The good old days of the pharmaceutical industry are gone forever. Even an improved global economic climate is unlikely to halt efforts by the developed world’s governments to contain spending on drugs. Emerging markets will follow their lead and pursue further spending control measures. Regulatory requirements—particularly the linkage among the benefits, risks, and cost of products—will increase, while the industry pipeline shows little sign of delivering sufficient innovation to compensate for such pressures.
These factors suggest that the industry is heading toward a world where its profit margins will be substantially lower than they are today. This dramatic situation requires Big Pharma executives to envision responses that go well beyond simply tinkering with the cost base or falling back on mergers and acquisitions.1 A bolder, more radical approach to Big Pharma’s operating model must become a realistic planning scenario. While an immediate corrective response in the coming weeks and months may not be the answer, a purposeful strategy that provides for this change in the medium and longer term is necessary.
The case for difficult times ahead is straightforward. McKinsey analysis shows that over the years, real price increases, rewarding past innovation and changes in pathways for treating patients, have been the most significant driver of the pharma industry’s growth (Exhibit 1). Less attention has been paid to managing the cost base. The industry may have recently begun to focus on that, but its heart doesn’t seem to be in the effort, and it has little to show for these efforts.
The era now drawing to a close may have brought outstanding innovations to patients and profitability to Big Pharma, but the industry’s composition evolved considerably during this period, and not necessarily in favor of large companies (Exhibit 2). Conventional wisdom, perhaps fed by high-profile mergers, holds that the industry has consolidated.

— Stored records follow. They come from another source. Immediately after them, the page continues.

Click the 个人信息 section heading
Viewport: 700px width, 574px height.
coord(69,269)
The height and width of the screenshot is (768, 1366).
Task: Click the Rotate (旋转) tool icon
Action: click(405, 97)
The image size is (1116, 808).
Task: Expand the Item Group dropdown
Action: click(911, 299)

But on the contrary, our analysis shows that it has become more fragmented: the number of companies competing for the profit pool has more than doubled (Exhibit 3). As a result of that fragmentation, Big Pharma must compete for parts of the value chain with focused players—for example, generics companies that excel at manufacturing; life-science service providers that offer flexible, specialized services (such as managing clinical trials) at scale; and biotechnology companies that generate innovative ideas and products.